Extracted records
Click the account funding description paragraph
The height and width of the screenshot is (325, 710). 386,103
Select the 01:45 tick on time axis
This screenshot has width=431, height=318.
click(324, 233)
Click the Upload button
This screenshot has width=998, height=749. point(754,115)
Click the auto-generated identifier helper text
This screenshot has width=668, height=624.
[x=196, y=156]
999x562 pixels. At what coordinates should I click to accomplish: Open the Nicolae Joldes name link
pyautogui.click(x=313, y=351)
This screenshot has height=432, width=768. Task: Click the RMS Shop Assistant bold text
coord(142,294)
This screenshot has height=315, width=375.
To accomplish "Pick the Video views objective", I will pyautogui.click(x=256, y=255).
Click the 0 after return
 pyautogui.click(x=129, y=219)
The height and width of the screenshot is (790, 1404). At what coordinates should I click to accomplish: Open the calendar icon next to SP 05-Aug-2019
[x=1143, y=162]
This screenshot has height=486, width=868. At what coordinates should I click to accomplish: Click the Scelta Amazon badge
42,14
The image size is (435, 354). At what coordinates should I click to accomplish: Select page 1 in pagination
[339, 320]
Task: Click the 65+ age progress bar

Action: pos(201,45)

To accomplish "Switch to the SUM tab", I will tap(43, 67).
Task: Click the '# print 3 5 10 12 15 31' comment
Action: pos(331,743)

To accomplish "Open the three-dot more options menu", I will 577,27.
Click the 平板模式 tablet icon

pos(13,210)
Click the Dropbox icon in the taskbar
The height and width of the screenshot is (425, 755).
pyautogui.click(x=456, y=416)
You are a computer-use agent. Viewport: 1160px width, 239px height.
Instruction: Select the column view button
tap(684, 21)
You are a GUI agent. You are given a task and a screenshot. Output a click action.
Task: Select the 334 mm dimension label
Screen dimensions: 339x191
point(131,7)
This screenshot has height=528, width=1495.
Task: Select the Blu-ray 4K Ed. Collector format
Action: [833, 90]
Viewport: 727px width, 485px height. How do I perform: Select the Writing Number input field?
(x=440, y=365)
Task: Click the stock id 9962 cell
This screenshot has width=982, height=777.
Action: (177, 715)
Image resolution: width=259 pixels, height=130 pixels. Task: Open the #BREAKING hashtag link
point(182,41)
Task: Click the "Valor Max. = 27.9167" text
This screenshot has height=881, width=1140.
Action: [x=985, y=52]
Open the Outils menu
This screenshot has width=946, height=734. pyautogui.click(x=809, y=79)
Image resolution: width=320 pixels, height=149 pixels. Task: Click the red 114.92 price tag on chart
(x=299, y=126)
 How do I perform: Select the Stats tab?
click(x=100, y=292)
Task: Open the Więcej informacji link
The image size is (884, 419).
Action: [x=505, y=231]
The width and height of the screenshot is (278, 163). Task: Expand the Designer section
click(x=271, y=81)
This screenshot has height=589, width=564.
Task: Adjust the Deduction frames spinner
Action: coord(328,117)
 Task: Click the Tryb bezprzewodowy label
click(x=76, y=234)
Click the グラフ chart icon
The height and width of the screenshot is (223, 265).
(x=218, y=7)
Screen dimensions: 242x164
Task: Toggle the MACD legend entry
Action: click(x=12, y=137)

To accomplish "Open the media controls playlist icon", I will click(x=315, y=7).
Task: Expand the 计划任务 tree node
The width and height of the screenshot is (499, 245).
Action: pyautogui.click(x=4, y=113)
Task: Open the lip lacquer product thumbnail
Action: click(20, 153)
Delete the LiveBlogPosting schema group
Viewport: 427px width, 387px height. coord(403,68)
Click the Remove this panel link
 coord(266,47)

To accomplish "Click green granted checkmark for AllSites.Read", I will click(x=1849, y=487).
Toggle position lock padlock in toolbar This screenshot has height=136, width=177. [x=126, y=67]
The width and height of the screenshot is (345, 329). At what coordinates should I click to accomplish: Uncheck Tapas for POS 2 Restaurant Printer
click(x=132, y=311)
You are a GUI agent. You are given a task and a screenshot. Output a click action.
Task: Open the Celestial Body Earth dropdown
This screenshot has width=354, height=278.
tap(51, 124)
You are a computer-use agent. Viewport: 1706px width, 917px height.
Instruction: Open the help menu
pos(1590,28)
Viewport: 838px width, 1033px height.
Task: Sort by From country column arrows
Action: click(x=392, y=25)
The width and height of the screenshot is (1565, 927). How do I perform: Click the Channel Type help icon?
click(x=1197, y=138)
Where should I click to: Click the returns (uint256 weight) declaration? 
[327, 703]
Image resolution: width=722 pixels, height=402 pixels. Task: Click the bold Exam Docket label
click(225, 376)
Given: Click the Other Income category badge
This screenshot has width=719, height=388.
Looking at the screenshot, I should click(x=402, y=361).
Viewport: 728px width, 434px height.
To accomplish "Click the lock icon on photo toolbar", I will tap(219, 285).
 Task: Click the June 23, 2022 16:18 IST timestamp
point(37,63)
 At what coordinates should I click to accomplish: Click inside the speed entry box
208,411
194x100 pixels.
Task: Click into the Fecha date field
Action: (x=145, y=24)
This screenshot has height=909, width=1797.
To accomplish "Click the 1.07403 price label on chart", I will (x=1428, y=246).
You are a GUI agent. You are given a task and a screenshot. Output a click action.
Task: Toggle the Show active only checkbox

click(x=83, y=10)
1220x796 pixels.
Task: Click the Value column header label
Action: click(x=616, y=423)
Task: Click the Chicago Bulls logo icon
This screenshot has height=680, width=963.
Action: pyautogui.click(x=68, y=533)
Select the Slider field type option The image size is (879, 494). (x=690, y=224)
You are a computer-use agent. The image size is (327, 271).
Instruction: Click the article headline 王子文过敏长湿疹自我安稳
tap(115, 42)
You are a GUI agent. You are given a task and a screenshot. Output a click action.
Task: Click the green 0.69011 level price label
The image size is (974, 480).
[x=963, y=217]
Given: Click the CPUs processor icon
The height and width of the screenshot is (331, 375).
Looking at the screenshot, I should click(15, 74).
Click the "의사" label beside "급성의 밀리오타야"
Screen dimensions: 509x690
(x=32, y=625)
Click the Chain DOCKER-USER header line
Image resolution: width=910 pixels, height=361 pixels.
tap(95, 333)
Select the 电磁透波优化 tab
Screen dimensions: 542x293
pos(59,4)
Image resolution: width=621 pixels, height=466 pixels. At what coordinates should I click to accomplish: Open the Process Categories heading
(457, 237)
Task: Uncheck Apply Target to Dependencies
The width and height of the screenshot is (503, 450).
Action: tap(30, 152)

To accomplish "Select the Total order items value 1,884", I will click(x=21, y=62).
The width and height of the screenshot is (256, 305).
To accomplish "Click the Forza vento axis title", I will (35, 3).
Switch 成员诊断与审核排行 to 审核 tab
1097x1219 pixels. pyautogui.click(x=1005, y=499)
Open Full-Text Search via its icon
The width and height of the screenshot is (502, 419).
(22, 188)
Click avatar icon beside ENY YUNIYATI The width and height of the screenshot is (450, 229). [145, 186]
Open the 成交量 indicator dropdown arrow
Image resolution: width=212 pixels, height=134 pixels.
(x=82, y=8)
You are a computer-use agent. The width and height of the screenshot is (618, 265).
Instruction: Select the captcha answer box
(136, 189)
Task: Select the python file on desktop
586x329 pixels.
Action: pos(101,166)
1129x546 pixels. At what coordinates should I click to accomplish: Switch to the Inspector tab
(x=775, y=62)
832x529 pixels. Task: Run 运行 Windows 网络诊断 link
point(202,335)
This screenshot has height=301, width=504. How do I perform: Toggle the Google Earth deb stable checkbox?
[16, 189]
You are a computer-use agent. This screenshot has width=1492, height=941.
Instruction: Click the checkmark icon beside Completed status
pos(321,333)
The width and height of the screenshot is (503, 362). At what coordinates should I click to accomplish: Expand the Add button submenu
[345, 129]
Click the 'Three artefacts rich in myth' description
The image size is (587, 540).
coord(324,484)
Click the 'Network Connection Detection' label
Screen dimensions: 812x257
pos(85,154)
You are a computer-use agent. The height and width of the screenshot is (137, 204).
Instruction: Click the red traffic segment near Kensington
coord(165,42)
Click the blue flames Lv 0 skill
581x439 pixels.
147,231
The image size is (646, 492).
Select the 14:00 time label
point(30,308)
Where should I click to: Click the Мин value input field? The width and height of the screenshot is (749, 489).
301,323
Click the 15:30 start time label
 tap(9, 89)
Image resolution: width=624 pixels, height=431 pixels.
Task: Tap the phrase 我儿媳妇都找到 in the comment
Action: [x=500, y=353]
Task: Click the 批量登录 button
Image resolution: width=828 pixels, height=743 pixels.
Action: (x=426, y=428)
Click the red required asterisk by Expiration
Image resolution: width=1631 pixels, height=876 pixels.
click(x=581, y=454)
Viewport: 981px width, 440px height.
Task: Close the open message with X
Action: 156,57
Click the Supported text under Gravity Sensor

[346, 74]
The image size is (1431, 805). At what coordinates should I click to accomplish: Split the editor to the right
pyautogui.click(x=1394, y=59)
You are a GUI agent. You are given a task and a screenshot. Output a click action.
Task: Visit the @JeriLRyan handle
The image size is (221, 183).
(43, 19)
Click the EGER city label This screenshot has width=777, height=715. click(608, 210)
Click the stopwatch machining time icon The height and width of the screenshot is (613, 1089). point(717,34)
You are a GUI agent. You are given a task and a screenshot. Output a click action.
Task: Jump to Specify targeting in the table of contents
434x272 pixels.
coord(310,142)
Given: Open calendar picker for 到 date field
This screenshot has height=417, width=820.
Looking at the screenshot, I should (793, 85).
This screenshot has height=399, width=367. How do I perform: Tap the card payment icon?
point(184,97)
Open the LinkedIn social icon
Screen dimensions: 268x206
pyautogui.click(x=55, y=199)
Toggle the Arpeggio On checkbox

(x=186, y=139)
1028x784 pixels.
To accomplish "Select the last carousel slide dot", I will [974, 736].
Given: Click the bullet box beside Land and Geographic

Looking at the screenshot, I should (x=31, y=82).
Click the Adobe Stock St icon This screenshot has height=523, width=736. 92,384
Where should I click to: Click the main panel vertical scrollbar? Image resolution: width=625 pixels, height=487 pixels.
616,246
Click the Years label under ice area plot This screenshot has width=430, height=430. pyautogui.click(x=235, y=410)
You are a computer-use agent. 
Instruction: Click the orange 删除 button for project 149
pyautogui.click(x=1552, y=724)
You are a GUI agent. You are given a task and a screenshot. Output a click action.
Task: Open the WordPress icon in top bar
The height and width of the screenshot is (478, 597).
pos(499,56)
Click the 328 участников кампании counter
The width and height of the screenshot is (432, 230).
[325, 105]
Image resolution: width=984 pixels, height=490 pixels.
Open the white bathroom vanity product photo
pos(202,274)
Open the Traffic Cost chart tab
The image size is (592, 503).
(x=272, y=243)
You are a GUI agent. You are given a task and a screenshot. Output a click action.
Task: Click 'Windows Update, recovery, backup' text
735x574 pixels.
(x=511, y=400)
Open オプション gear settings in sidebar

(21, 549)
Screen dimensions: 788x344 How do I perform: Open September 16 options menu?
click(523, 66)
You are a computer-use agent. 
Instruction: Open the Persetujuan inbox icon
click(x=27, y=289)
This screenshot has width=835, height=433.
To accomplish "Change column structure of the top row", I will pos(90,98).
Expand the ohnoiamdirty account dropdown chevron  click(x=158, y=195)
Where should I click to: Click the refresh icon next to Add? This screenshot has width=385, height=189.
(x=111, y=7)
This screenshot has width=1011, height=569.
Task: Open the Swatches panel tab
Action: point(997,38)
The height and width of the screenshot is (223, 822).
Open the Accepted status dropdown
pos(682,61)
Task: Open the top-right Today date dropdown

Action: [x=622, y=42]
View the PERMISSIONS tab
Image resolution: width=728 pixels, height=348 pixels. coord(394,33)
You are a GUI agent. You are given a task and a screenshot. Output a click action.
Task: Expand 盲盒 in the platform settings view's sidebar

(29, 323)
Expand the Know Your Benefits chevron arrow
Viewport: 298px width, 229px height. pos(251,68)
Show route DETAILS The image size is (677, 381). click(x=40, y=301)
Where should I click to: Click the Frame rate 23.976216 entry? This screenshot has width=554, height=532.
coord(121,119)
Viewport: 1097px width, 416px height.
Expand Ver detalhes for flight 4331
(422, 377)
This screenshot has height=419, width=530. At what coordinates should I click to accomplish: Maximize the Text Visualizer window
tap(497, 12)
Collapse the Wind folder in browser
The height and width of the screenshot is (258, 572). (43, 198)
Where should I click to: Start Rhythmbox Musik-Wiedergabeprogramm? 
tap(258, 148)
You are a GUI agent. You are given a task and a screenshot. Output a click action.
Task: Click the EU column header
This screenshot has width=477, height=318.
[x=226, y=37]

## Description of the task:
Collect every line of the records above that contains the word "will", and copy each one in full.

## Completed task:
To accomplish "Pick the Video views objective", I will pyautogui.click(x=256, y=255).
To accomplish "Switch to the SUM tab", I will tap(43, 67).
To accomplish "Open the three-dot more options menu", I will 577,27.
To accomplish "Open the media controls playlist icon", I will click(x=315, y=7).
To accomplish "Click green granted checkmark for AllSites.Read", I will click(x=1849, y=487).
To accomplish "Click the lock icon on photo toolbar", I will tap(219, 285).
To accomplish "Click the 1.07403 price label on chart", I will (x=1428, y=246).
To accomplish "Select the Total order items value 1,884", I will click(x=21, y=62).
To accomplish "Click the Forza vento axis title", I will (35, 3).
To accomplish "Select the last carousel slide dot", I will [974, 736].
To accomplish "Change column structure of the top row", I will pos(90,98).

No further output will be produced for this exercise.